COLOMBIA AL BORDE DE

Por: Álvaro Enrique Parada

La historia de Colombia está escrita en todas las versiones y realidades que a su extremo el relator de la misma influenciará, sólo el tiempo se encarga de plasmar los hechos y atar los cabos para poder discernir cual de esas versiones encadena en la presumible veracidad, siendo un tema que apasiona indagar del ¿por qué llegamos a donde estamos hoy?.

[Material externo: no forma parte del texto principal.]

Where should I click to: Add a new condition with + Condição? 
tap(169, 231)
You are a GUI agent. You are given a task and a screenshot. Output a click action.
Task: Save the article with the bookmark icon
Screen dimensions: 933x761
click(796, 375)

La violencia engendra violencia, dice ese adagio popular, remontarnos al “Bogotazo”, con el magnicidio del caudillo Jorge Eliécer Gaitán, que nos lleva al pasado donde liberales y conservadores enfrentados, originaron el conflicto con la sangre de un pueblo que los seguía, pero los ideales políticos terminaron repartiendo el poder, y la rebelión no se hizo esperar hasta nuestro días, donde no existe ideología al permear el narcotráfico desde los 80 y que hoy se mantiene junto con la explotación ilegal de recursos minerales, es la razón absurda de continuar en conflicto de intereses, en complicidad con el mismo Estado, pues en “río revuelto, ganancia de pescadores…” Este hecho fue ampliamente denunciado por el segundo caudillo en la historia reciente, Luis Carlos Galán Sarmiento, quien junto a otros mártires desenmascararon socios líderes en la política y con nombres señalaron a unos, mientras otros iniciando y menos populares, son en la actualidad herederos de ese maldito pasado…


Es aberrante escudriñar quienes son los más aguerridos opositores del cambio, que no permiten hacer con tan miserables argucias amañadas en los poderes legislativo y judicial, para opacar cualquier iniciativa que reforme y mejore las condiciones que desde hace 70 años vienen pidiendo los nadies…

El actual Gobierno sin ser el mejor ni tampoco se puede tildar del peor, viene demostrando con lo poco que ha podido realizar con base a leyes existentes, una reforma agraria pujante reflejada en la reactivación del campo y el cumplimiento de algo mínimo en la entrega de tierras del proceso de paz, ha mantenido equilibrio en la economía sopesar que nos iríamos al desastre del comunismo reflejado en la vecindad, los escándalos de corrupción han empañado el cáncer sistemático de una institucionalidad en avanzada corrosión que permeó más no involucró directamente al ejecutivo como quisieron hacerlo pasar, los boicot de paros han resaltado la libre expresión pasando por coartar la movilidad con la gratitud de una fuerza pública respetuosa de la vida en un Gobierno que es garante en el diálogo, y el compromiso con la agenda de desarrollo sostenible de buscar la paz, la equidad, combatir el hambre, transformar las energías fósiles responsables en gran parte del cambio climático, es algo que ningún otro gobierno ha enfrentado y demuestra el cambio que por desconocimiento el pueblo ignora.